Risk Assessment, BIA, SLAs, RTOs, and RPOs: What’s the Link? MTD and MTDL
Risk assessment, business impact analysis (BIA), and service level agreement (SLAs) are indispensable to the development and implementation of business continuity and disaster recovery (BCDR) plans. As such, organizational leaders must thoroughly understand these terms: their similarities and differences, and how to leverage them to safeguard their business operations from threats and disruptive events.
Differentiating Between Risk Assessment (RA) and Business Impact Analysis (BIA)
Although risk assessment and BIA are sometimes used interchangeably and are quite similar in many respects, there are several differences between the two. To get a clear sense of what each brings to the business continuity table, let’s look at the differences between risk assessment and business impact analysis.
What Is Risk Assessment?
Risk assessment identifies all the threats and vulnerabilities that make up risks that could negatively impact an organization’s operations, but also reputation, employees, and more. It is primarily concerned with detecting the sources of disruption, possible areas of impact, and the likelihood that a potentially disruptive event will occur.
Risk assessment correlates the potential sources and likelihood of risks, the potential impact of disruptive events, and failure nodes that are most at risk. It also documents existing strategies and measures already in place to mitigate the impact of said risks.
A frequent outcome of a risk assessment is the generation of risk map to help visualize and prioritize the risks associated with the business, such as the two-dimensional matrix shown below.

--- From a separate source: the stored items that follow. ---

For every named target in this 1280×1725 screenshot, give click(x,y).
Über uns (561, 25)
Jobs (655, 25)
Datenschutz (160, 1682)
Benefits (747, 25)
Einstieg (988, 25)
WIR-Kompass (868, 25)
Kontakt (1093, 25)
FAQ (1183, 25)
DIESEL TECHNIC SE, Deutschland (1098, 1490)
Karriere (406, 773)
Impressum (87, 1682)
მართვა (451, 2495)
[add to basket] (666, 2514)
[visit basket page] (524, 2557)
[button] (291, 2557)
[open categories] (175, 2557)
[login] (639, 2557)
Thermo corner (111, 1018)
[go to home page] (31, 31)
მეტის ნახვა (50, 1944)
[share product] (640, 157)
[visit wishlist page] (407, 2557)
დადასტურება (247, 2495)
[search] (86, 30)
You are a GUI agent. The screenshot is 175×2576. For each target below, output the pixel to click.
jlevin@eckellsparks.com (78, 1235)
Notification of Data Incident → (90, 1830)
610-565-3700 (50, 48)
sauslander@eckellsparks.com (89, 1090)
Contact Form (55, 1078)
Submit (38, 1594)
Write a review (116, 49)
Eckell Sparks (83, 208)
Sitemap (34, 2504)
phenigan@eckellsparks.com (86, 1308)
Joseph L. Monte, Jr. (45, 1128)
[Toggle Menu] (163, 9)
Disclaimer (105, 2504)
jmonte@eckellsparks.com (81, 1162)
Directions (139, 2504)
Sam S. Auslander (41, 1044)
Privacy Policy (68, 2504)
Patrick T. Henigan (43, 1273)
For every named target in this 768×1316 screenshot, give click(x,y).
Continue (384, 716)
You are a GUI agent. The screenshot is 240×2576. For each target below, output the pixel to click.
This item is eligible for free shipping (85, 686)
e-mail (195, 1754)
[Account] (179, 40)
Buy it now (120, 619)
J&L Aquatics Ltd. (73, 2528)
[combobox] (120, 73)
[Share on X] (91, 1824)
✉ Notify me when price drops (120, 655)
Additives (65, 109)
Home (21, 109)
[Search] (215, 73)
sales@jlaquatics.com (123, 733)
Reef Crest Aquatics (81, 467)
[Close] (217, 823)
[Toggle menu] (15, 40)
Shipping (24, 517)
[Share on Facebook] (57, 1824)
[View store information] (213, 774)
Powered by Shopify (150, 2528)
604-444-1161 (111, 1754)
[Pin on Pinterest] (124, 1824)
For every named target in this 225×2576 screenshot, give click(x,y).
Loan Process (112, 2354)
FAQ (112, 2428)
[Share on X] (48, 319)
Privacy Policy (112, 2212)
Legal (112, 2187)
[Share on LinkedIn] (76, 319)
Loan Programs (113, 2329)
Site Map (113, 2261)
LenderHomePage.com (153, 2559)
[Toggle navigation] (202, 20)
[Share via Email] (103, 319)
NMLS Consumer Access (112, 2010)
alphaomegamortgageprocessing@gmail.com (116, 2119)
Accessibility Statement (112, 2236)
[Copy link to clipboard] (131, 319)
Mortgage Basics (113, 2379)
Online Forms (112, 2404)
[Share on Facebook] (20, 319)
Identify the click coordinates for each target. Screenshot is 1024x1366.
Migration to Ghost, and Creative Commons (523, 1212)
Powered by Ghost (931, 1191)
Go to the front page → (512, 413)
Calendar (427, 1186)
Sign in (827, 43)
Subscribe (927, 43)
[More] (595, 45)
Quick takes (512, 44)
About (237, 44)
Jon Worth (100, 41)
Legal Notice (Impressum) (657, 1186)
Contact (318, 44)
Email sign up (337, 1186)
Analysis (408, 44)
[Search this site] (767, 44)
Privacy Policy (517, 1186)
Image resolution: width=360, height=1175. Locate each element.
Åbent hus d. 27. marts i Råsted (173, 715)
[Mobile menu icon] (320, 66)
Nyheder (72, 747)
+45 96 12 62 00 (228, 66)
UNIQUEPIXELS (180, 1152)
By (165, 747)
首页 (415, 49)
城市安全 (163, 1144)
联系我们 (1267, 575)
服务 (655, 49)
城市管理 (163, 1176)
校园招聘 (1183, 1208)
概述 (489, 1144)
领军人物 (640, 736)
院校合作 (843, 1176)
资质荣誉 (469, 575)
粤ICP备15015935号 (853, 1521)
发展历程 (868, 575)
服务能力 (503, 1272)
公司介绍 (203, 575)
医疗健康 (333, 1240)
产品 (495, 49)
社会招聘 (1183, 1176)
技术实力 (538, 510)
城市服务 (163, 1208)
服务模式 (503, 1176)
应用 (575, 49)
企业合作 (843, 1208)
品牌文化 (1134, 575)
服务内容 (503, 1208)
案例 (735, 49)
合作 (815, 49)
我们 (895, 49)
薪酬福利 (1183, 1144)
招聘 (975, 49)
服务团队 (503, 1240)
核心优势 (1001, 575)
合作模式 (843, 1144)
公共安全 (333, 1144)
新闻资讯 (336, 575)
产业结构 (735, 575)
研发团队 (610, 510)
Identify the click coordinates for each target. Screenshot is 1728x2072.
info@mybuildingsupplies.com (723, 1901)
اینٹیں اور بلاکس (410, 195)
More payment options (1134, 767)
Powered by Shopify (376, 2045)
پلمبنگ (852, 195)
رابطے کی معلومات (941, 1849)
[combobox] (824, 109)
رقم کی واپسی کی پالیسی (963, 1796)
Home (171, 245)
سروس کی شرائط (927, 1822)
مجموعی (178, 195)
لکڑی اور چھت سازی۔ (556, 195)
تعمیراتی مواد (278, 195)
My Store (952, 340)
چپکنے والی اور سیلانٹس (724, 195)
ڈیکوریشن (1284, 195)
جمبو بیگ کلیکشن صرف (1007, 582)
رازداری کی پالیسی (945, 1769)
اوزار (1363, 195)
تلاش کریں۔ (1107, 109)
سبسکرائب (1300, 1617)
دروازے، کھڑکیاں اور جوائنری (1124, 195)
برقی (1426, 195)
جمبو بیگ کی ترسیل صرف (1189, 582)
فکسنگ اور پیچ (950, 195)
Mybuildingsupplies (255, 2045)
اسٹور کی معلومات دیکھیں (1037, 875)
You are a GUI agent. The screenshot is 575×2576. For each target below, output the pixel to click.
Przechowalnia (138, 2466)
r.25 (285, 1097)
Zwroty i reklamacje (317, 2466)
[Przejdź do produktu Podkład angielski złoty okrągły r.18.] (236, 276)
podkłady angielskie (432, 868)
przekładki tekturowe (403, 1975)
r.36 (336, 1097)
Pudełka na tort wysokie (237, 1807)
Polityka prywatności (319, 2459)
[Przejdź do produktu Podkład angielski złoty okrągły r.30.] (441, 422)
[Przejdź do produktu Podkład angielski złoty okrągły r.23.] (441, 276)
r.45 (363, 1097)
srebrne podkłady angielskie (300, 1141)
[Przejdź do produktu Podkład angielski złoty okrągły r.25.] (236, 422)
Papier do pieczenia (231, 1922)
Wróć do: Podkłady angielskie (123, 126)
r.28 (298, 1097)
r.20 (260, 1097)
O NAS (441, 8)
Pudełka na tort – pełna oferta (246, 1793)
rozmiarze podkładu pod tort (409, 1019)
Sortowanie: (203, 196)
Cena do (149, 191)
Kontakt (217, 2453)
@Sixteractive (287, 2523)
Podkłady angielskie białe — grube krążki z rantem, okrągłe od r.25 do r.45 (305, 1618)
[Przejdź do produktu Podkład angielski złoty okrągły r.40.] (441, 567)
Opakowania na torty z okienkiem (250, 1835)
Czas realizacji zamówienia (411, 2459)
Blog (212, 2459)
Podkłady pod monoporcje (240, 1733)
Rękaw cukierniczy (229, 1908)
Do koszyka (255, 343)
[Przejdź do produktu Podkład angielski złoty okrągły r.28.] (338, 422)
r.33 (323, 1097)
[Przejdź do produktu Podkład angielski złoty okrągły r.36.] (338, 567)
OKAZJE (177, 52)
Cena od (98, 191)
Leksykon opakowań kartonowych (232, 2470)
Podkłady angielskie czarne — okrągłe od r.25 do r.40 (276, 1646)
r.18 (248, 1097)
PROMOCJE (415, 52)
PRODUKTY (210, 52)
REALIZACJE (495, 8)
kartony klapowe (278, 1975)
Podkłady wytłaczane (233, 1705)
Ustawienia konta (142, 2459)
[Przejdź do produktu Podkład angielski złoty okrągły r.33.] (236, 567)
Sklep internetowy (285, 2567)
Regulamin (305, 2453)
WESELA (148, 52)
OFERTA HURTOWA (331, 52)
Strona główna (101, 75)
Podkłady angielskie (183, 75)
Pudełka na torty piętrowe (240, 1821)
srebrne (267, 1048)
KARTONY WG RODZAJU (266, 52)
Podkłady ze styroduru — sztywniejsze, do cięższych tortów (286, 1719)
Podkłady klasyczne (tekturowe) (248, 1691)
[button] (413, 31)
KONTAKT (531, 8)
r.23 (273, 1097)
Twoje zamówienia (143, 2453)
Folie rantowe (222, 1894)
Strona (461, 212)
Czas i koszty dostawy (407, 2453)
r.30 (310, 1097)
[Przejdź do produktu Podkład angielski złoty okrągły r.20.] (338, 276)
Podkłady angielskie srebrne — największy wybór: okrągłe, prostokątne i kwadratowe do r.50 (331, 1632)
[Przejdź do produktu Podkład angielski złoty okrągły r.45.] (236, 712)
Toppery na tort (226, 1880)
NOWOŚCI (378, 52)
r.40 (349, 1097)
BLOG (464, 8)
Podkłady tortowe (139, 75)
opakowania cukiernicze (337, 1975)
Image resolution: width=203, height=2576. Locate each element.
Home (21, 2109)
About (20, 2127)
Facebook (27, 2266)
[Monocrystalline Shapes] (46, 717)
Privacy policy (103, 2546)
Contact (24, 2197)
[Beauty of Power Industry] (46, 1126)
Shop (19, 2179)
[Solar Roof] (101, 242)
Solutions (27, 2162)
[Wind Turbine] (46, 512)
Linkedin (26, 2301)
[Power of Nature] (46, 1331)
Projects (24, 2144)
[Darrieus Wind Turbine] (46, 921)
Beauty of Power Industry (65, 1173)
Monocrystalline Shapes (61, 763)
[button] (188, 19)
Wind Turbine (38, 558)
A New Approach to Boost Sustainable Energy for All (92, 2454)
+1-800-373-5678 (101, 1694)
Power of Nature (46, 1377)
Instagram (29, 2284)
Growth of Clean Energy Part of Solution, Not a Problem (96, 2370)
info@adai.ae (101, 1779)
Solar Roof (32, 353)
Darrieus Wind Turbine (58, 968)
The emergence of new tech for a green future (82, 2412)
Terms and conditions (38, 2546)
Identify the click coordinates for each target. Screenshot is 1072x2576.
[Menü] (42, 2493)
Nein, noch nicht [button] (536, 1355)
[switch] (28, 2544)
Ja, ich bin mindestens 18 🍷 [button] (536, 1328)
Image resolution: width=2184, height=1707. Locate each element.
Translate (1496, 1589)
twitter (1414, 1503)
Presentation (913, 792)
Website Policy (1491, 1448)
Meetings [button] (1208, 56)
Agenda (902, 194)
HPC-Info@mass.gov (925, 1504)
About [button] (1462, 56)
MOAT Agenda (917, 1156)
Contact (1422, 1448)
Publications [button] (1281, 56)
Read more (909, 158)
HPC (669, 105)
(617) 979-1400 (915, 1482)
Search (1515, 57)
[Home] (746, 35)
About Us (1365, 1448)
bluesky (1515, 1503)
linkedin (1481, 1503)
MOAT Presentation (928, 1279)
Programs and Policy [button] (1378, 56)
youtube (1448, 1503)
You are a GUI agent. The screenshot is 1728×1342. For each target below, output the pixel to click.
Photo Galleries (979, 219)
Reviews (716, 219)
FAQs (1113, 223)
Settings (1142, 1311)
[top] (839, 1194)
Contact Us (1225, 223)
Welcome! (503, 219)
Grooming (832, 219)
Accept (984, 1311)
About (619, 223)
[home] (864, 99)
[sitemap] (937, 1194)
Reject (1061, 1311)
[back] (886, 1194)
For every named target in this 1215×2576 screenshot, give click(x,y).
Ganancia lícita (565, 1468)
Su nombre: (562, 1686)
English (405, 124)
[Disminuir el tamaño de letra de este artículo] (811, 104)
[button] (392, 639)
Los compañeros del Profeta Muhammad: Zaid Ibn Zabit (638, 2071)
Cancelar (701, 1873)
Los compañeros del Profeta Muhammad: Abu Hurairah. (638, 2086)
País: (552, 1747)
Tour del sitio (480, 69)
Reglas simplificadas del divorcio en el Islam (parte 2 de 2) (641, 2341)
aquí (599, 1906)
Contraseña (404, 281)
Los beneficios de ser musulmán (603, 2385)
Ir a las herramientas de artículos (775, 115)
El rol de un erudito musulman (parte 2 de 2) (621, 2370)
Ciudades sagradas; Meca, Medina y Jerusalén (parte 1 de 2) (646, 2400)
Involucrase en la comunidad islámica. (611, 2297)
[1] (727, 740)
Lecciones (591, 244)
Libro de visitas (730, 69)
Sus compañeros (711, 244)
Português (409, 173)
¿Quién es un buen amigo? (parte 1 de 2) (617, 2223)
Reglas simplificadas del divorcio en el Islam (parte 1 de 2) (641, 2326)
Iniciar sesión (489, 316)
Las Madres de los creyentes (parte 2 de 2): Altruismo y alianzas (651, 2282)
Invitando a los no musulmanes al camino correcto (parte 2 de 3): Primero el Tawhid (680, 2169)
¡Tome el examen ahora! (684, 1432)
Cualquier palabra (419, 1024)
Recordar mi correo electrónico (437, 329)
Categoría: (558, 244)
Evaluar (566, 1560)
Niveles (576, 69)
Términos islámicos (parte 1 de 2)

What Is a Business Impact Analysis?
A business impact analysis is an assessment of the financial, operational, legal and other repercussions related to the major impairment or loss of a business function or process on an organization. A BIA report documents the worst-case scenarios and provides an overview of the rate, type, magnitude, and consequences of such an event. This analysis helps stakeholders and business continuity planning teams to arrive at recovery timeframes and the steps needed to fortify operations and internal resources from the projected impacts.
What’s the Difference Between Business Impact Analysis and Risk Assessment?
You can undertake a BIA without risk assessment, but every risk assessment involves some sort of business impact analysis.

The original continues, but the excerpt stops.